Hosted by the ExxonMobil Research Center in Clinton, NJ last month, the conference was attended by researchers from academia and from industrial companies from New Jersey, New York, Connecticut, Pennsylvania and Delaware.
Research in catalytic materials and catalytic reactions is important in a wide range of industries: from oil and gas processing, to production of plastics, pharmaceuticals, electronics and numerous other commodity and specialty chemicals.
Forty-eight graduate students presented results from their current research projects at the conference.
Out of all of these research presentations, the presentation entitled "Adsorption of Aromatic Molecules on Palladium Catalysts" by Tao Chen was judged to be the best.
Tao Chen conducted his studies on catalytic metal nanoparticles in Prof. Simon Podkolzin’s research group. In his research, Tao Chen combined experimental studies in materials science, chemical engineering and nanotechnology with computational studies using quantum-chemical calculations based on density functional theory.
His research identified trends for adsorption of aromatic hydrocarbons (molecules that have at least one benzene ring) on catalytic palladium nanoparticles.
The results show how the structure of a hydrocarbon molecule affects its adsorption sites, geometries and energies. These results are readily extendable to other catalytic metal nanoparticles, for example platinum and bimetallic surfaces, and are helpful in determining improved catalyst formulations and optimized reaction conditions.

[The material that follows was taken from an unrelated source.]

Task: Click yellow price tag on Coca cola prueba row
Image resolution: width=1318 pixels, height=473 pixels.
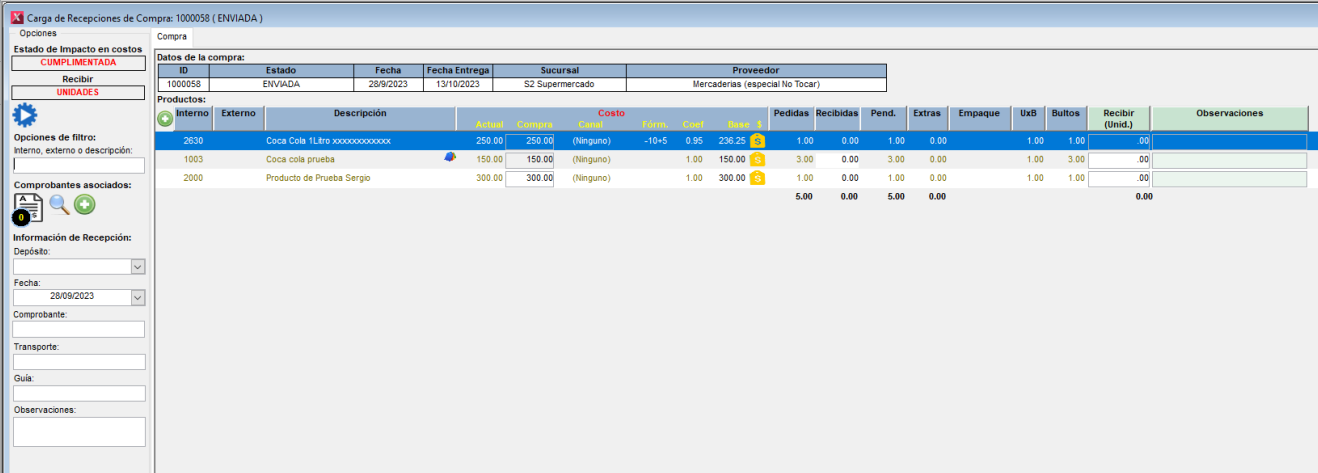Action: 757,160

Tao Chen and his advisor, Prof. Simon Podkolzin, are preparing several scientific publications. In addition, Prof. Podkolzin is working on finalizing two patent applications for improved catalyst formulations that allow to conduct hydrogenation reactions of aromatic hydrocarbons more efficiently: with higher rates and higher selectivities to desired partially or fully hydrogenated products.

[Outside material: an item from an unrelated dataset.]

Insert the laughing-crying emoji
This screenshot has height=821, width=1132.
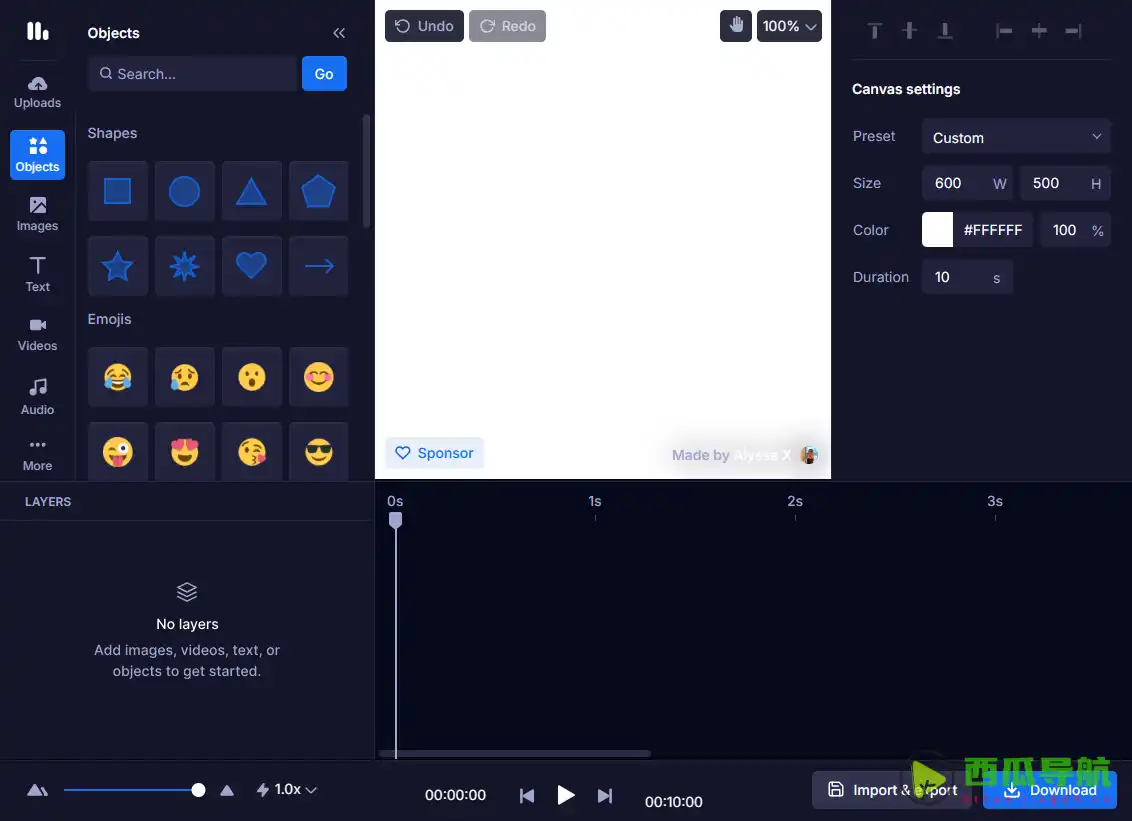pyautogui.click(x=117, y=377)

The fundamental scientific results and the inventions of improved catalysts will be useful in the production of better quality (higher cetane numbers) and cleaner burning diesel fuels and more thermally stable and cleaner burning jet fuels (improved smoke points).
The invented improved catalysts will also be useful in the production of specialty chemicals, for example in the manufacturing of pharmaceutical and fragrance products.